Solved – Identifying the time lag between cause and effect

causalitypanel datarregressiontime series

What approaches exist to observe the time lag between two variables?

I need to analyze the relationship between blood pressure and some other factor, such as exercise. The data set I am drawing from has around 1800 individuals, with an average of 100 entries a piece. It is generally known that there is a strong relationship between exercise level and blood pressure. However, if a person increases their steps to 8000+ a day, how long will it take for their blood pressure to drop? I am new to this type of analysis, and this is a challenge I have been thinking about for weeks.

I don't know if anyone wants to comment on possible approaches to this challenge or any issues surrounding it.

Some issues I have been dealing with:

  1. Is it better to treat this as a times series analysis or longitudinal data analysis?

    My understanding is that time series usually focuses on one variable with no missing data and is observed at consistent intervals, where as longitudinal is over a longer period and has inconsistent time intervals, dropouts, and missing data.

    The data I have seems to fit the longitudinal description more, but it also seems like time series could be used if I averaged the values by week so there would be no missing entries. I'm not sure about the pros and cons of each approach.

  2. Should I be fitting a causal model, or would some other method like regression be more helpful?

    I've been looking at various possible causal models, for example Marginal Structural Models (MSM) or Structural Nested Models (SNM), but there seem to be very little information on their application. I did find one R package that applied inverse probability weights and then used Cox proportional hazards regression model on a survival object (MSM), but that seemed to be focus on weighting for confounding and right censoring.

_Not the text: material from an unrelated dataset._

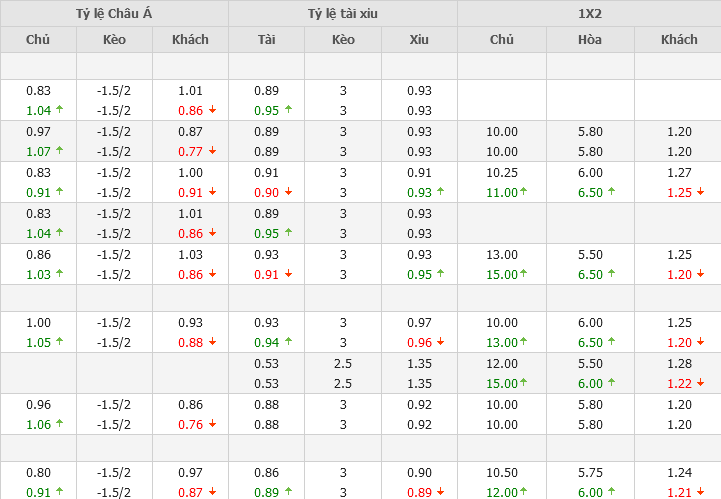The height and width of the screenshot is (499, 721).
Task: Click the green up arrow beside 1.06
Action: point(60,424)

Its result was a correlation coefficient, which I don't think helps me.

    So I'm not sure if fitting a causal model is what I want, because that seems to be more focused on the making intellectually satisfying assumptions about relationships within the data and then determining the degree of causality, rather than providing information about time lag.

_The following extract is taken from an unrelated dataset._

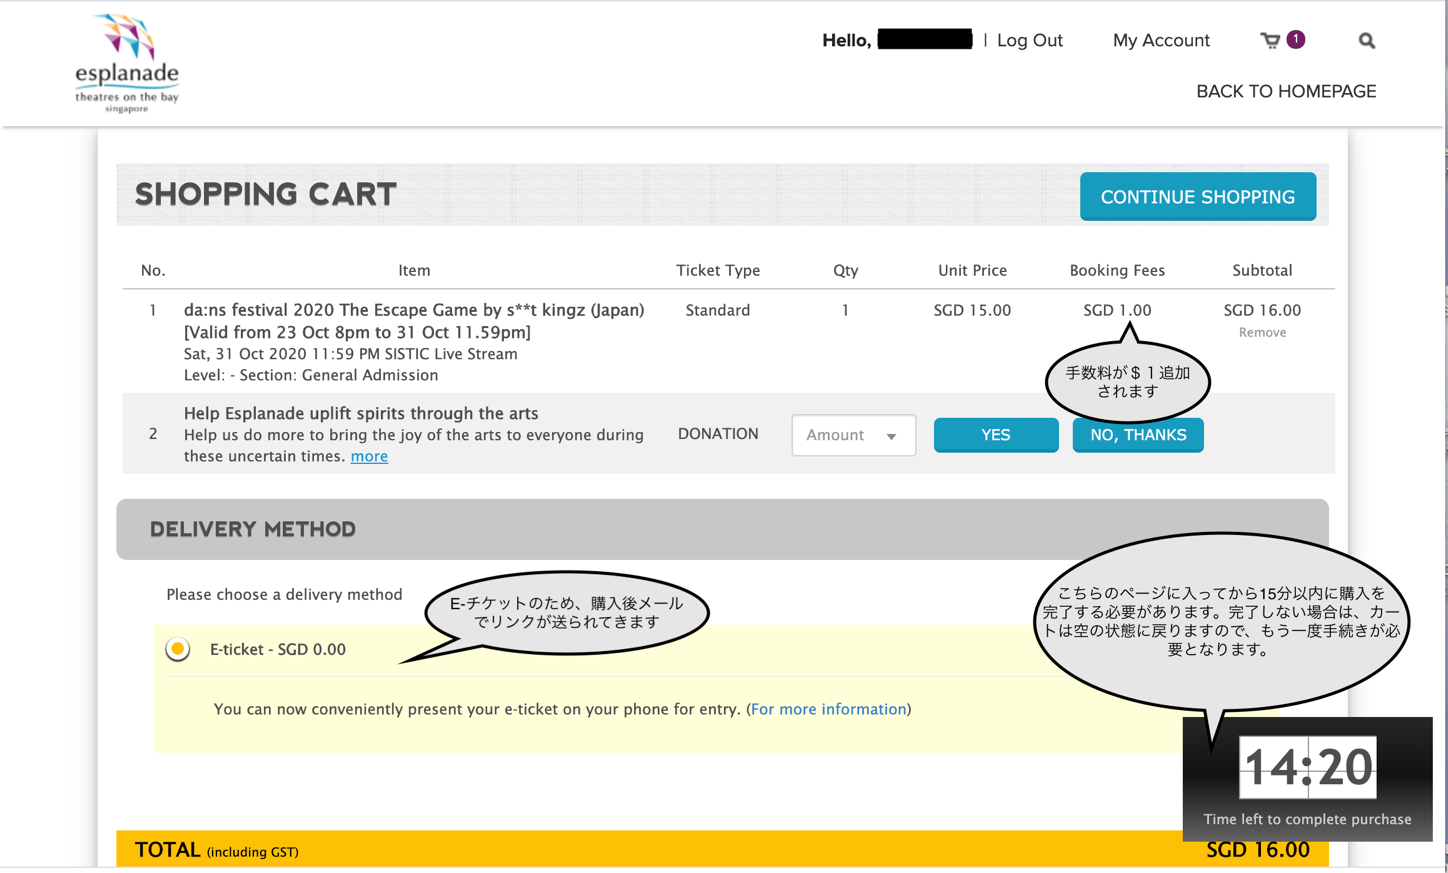Click the Amount dropdown arrow

click(x=891, y=436)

    If anyone knows about MSM, SNM, their use in R, or how they might relate to this problem, that would be awesome to hear.

  3. What about survival analysis or SEM?

    I haven't explored these options very in-depth yet but they sound potentially relevant.

I've kind of stalled, so any hints about what direction I might want to go would be really appreciated.

Thanks in advance.

Best Answer

When comparing two time series for lead/lag relationships we estimate the cross-correlation function. A statistically significantly high value of this at a particular lag may be indicative of a relationship like the one you are looking for.